To be sure, there are plenty of people who are absolutely hopeless and lending them anything from a pinch of salt to five dollars would be a huge mistake. Still, we can assume that personal loans are not done in a dark alley with everybody wearing dark hoods and using code names. Presumably, the both people know each other and realize what extraneous circumstances may exist.
Even if this is not the case, there is always risk when it comes to loaning money. Furthermore, if somebody truly is a swindler, they’ll know all the tips and tricks for having a stellar credit rating even if they are least deserving of it. They will know how to hide and mask key information and if they want to get around paying you back, they will.

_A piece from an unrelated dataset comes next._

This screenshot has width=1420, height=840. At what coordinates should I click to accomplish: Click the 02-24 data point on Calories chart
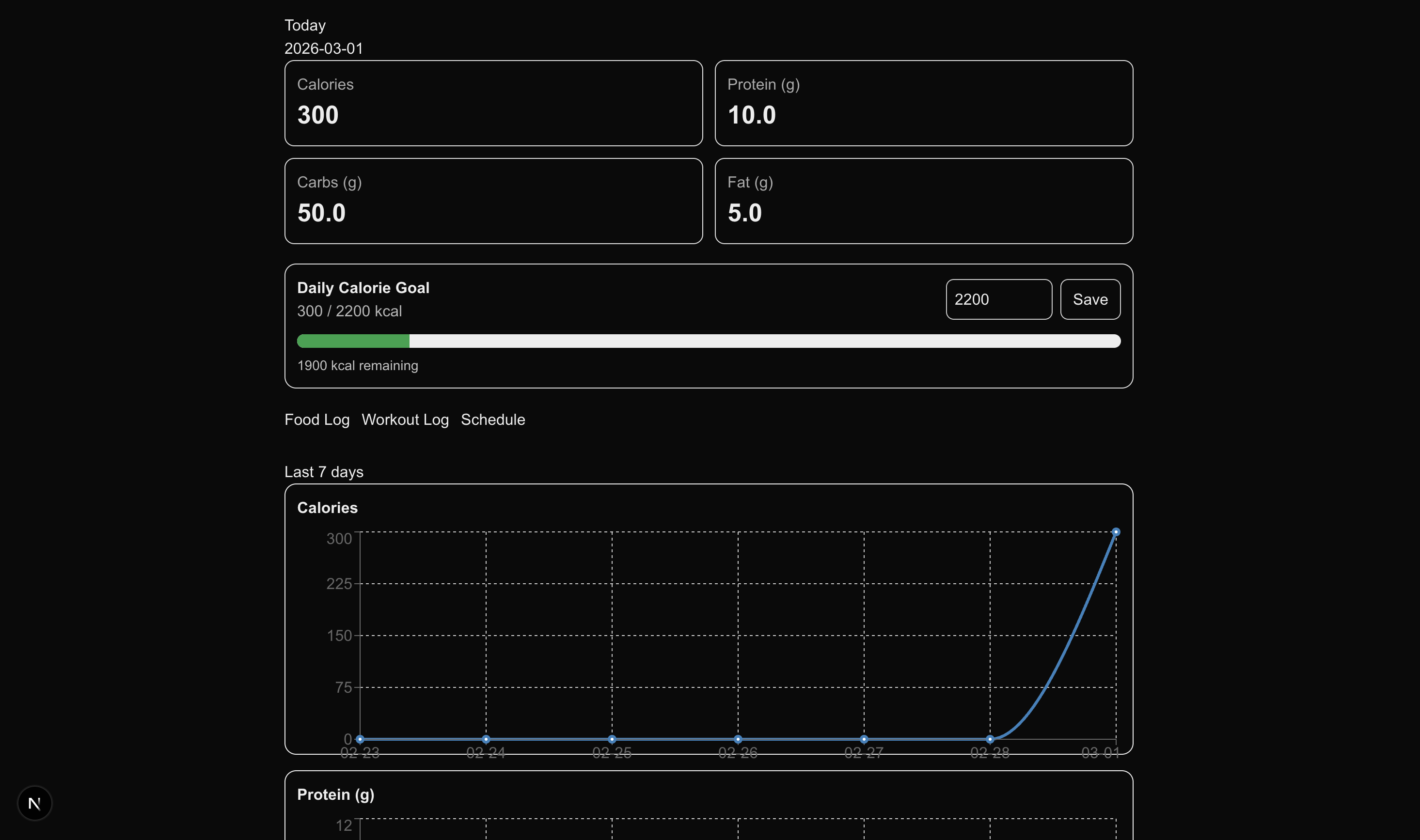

On the other hand, a sudden and unexpected downturn in the economy, divorce, death of a close family member, or sudden illness can turn a stellar profile into one banks won’t touch with a ten foot pole. That’s exactly why the term is “down on his (or her) luck”, not “deservedly destitute”. Needing a personal loan is something that could happen to absolutely anybody, at any time. Simply relying on a person’s credit ranking as the yard stick is not only unethical, it is simply bad karma.
In lending money it is important to assume a certain amount of risk. This means, never lend money that you cannot afford to part with. Take into account that many close relationships have fallen apart over money and business ventures. So, also consider the social implications of entering into a financial contract with somebody.

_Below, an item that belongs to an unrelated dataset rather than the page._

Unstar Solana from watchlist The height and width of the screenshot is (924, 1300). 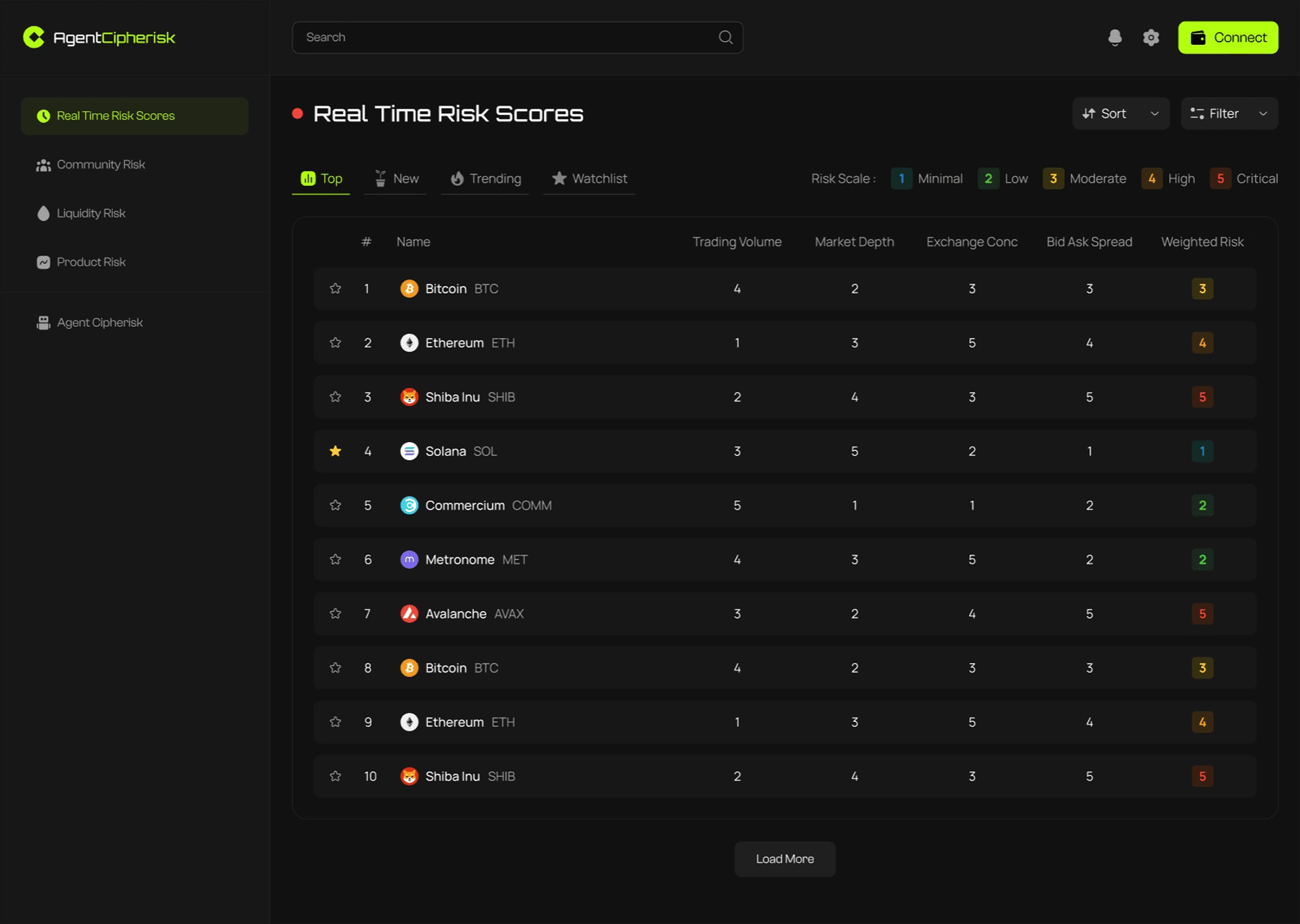tap(335, 451)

If you do decide to make a personal loan to somebody with bad credit ensure that the terms and conditions are reasonable and fair for everybody. But, don’t stop there. It is important to come up with a clearly understood and mutually agreed upon repayment schedule. In case of large sums of money it is wise to take tax laws into consideration. There is sometimes a benefit to making questionable personal loans. It may be a idea to consult a tax accountant and lawyer before the final contract is laid out.
Sometimes, people make purchases of some sort of property or object that is used by the recipient but, remains in the loan holder’s name until it is fully paid for. Too often, these sorts of agreements are made informally. So, problems may arise not as a result of the lack of repayment but, as a result of poor planning.
It is important to take loan resolution into consideration. What happens when the government wants a piece of the pie at the end? What happens if one or both of the people should pass away or become incapacitated? Even if everything is carried out in good faith between the original players, anybody new that may enter the formula may create complications which could have been avoided through proper planning.
In any case, the decision of if, how, and to whom a person should make personal loans is just that. Personal. Despite what the ancient Egyptians thought, you really can’t take it with you. So, the only person who can decide what to do, is you.